Human Rights First released a new report analyzing the mental, physical, and legal impacts of massive overuse of immigration detention in California. Prisons and Punishment: Immigration Detention in California follows visits made by the organization’s researchers to California facilities where U.S. Immigration and Customs Enforcement (ICE) detains asylum seekers and other immigrants—including the Adelanto, Otay Mesa, Mesa Verde, James A. Musick, Theo Lacy, and Imperial detention centers. The report documents sexual assault complaints, verbal and physical abuse, lack of legal representation, lack of mental and physical healthcare, and poor detainment conditions.

“The Trump Administration’s massive overuse of detention punishes vulnerable asylum seekers in a failed attempt to deter others from seeking protection,” said Human Rights First’s Robyn Barnard, the primary author for today’s report. “Refugee families are treated like criminals from the moment they arrive at our borders, they are separated from loved ones, put in what are essentially prisons, and left to defend themselves in a complex legal system often without a lawyer. These challenges, combined with poor healthcare and conditions, worsen the trauma of those who came to the United States fleeing torture and trauma.”

Today’s report finds that many detainees are held for months and years even though they qualify for release under U.S. law, regulations, and other relevant criteria. Researchers also found that detention itself is a barrier to legal representation and that many detainees report denials of, or deficiencies in, health care, long waits to see health professionals, and a lack of proper medication. Further, following a December 2017 policy change ending the presumption of release for pregnant women, ICE now detains many pregnant women in California despite the well-documented harmful effects of detention on both pregnant women and fetal development.

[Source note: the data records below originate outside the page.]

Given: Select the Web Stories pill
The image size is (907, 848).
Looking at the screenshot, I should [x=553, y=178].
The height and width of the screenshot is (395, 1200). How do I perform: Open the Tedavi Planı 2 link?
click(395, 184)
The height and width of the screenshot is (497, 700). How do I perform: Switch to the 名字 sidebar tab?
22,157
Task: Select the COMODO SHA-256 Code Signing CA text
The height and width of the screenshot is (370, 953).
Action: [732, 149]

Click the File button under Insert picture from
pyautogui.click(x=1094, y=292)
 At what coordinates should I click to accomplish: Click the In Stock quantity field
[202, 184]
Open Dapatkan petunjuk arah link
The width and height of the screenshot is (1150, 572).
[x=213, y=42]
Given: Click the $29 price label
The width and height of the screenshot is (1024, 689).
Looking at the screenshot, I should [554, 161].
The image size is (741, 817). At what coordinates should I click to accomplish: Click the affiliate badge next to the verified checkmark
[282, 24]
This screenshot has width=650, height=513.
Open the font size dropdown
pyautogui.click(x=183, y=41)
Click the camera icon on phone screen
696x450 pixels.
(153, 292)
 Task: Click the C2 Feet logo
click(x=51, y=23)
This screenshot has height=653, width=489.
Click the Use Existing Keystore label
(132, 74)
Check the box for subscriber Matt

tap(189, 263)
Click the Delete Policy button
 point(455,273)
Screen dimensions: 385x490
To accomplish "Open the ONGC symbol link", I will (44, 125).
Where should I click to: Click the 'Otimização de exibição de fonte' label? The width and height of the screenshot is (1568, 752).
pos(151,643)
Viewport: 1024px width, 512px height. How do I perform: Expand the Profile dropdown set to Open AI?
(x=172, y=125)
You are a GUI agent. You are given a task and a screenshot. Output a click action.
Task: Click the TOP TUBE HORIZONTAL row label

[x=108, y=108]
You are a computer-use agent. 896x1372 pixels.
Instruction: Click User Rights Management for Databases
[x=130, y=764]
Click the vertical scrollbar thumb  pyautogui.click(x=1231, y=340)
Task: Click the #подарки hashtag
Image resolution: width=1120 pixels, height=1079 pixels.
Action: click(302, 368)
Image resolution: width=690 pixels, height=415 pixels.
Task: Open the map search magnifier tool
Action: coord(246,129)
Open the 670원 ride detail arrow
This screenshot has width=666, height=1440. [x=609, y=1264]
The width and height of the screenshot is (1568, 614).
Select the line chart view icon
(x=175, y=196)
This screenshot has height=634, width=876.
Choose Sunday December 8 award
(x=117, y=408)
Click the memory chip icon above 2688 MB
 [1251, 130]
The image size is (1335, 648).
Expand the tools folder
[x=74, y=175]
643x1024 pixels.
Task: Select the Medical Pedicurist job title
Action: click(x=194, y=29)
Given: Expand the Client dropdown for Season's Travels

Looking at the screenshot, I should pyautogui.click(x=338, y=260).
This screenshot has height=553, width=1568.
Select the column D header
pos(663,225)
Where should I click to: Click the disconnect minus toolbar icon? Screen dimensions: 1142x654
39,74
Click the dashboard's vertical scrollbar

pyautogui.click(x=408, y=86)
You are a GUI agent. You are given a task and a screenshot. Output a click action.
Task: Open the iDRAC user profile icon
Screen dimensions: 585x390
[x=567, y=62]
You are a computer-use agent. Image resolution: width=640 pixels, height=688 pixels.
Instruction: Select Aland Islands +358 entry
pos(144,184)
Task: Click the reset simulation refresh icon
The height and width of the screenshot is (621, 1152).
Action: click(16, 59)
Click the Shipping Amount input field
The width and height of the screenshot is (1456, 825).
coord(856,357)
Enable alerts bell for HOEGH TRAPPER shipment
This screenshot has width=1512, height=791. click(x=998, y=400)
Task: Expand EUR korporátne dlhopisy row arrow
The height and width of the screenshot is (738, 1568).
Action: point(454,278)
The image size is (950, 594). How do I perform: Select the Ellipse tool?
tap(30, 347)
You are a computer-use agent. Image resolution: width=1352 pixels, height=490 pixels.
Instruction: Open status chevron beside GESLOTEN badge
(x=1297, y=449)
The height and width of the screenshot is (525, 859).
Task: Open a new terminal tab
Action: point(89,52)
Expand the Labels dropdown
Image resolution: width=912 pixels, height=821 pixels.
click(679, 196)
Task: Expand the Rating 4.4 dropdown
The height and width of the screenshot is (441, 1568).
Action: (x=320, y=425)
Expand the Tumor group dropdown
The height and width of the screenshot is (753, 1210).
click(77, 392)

Prisons and Punishment includes examples of personal histories of vulnerable people impacted by the use of immigration detention in California. The report further offers recommendations to the Department of Homeland Security, ICE, Facility Operations, and Congress to end harmful detention policies.

“Legal representation for detained asylum seekers and other immigrants is essential to the due process of our immigration system, yet the majority of individuals in immigration detention centers in California are forced to represent themselves without a lawyer,” said Jenna Gilbert, managing attorney in Human Rights First’s California office. “In a moment when there are unprecedented attacks on asylum seekers and their right to seek protection, increased pro bono and quality representation is a matter of life and death.”